Iran Policies Starting to Turn Favorably Towards the United States
by Brian Thebau
Last July, a document was proposed to the leader of Iran, stating that they needed to reduce the amount of nuclear weapons and stockpile of uranium in the country.
Now, several months later, elections for a new leader of Iran are being held and it could decide the fate of relationship between the United States and Iran. The voters are split up between the Moderates and the Reformists. Moderates lean more towards traditional Iranian values while Reformists want to extend their cultural reach and embrace western ideas.
So far, according to the New York Times, there is no conclusive evidence over the results of the elections, except that “the reformist-moderate combination has secured 80-90 seats in the Majils, or Parliament.” (http://www.nytimes.com/2016/03/03/world/middleeast/iran-elections.html)
Two days ago, USA Today published an article that gave more insight into the impact of the election and it looks like a big deal. According to the article, “The Iranian people seem to favor better ties with the United States….” and “…the vote signaled strong support for the accord,(Nuclear Deal) though both moderates and hard-liners favored the part of the deal that lifted sanctions.” (http://www.usatoday.com/story/news/world/2016/02/29/five-takeaways-irans-election/81101586/)

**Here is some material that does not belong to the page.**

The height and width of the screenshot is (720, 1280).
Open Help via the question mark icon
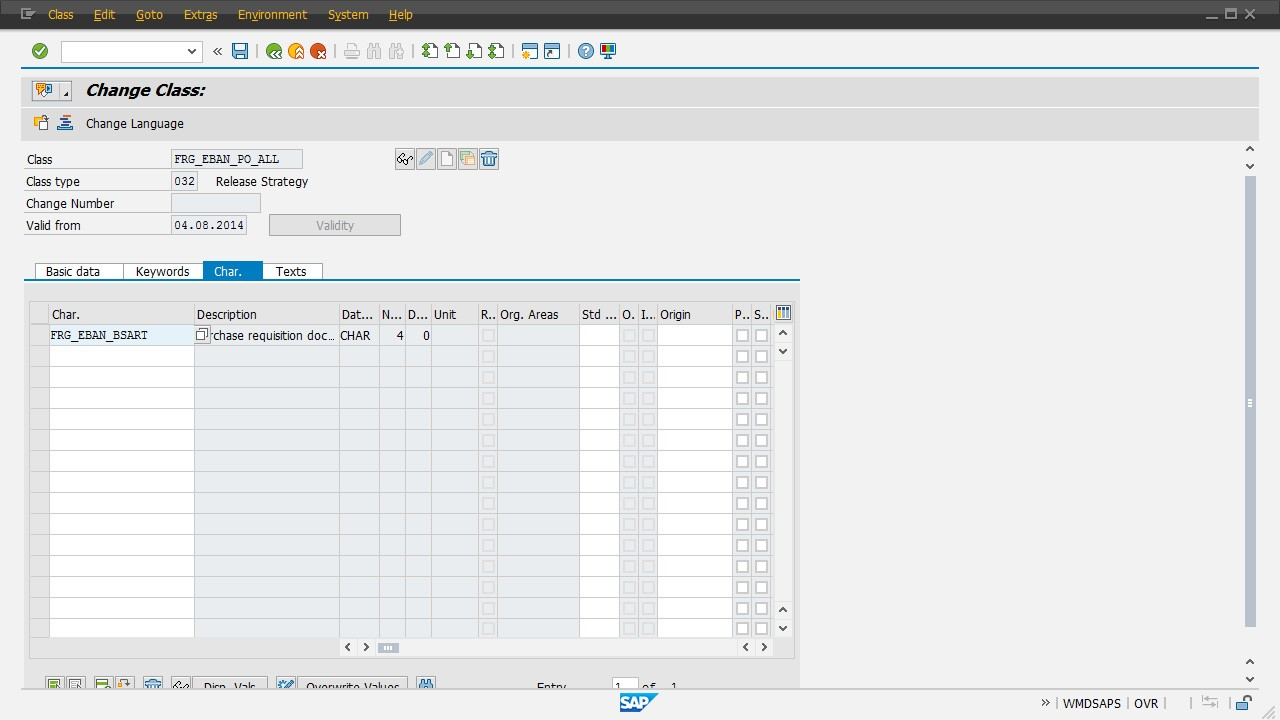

What this means is that Iran seems to be opening up to the western world and is starting to grow on the idea of being allies with the United States. Economically, the election results are leaning toward the idea of President Hassan Rouhani, who was elected in 2013, coming back to serve another term and improve the Iranian economy. (http://www.usatoday.com/story/news/world/2016/02/29/five-takeaways-irans-election/81101586/)
According to Hamidreza Taraghi, a hard-line political analyst, “Clearly, the hard-liners have won; we have 115 seats.” Adding that “we (Hard-liners) will be the dominant faction.” Mr. Ghorbanpour, a political analyst close to the Rouhani government argued that since “The reformists and moderates have 130 seats, more than everybody…we will set the agenda.” (http://www.nytimes.com/2016/03/03/world/middleeast/iran-elections.html?_r=0)
Right now, the results as to who will win the elections are unclear, but it seems to be that the citizens of Iran are open to the Western culture and the nuclear deal, which is great news for the United States.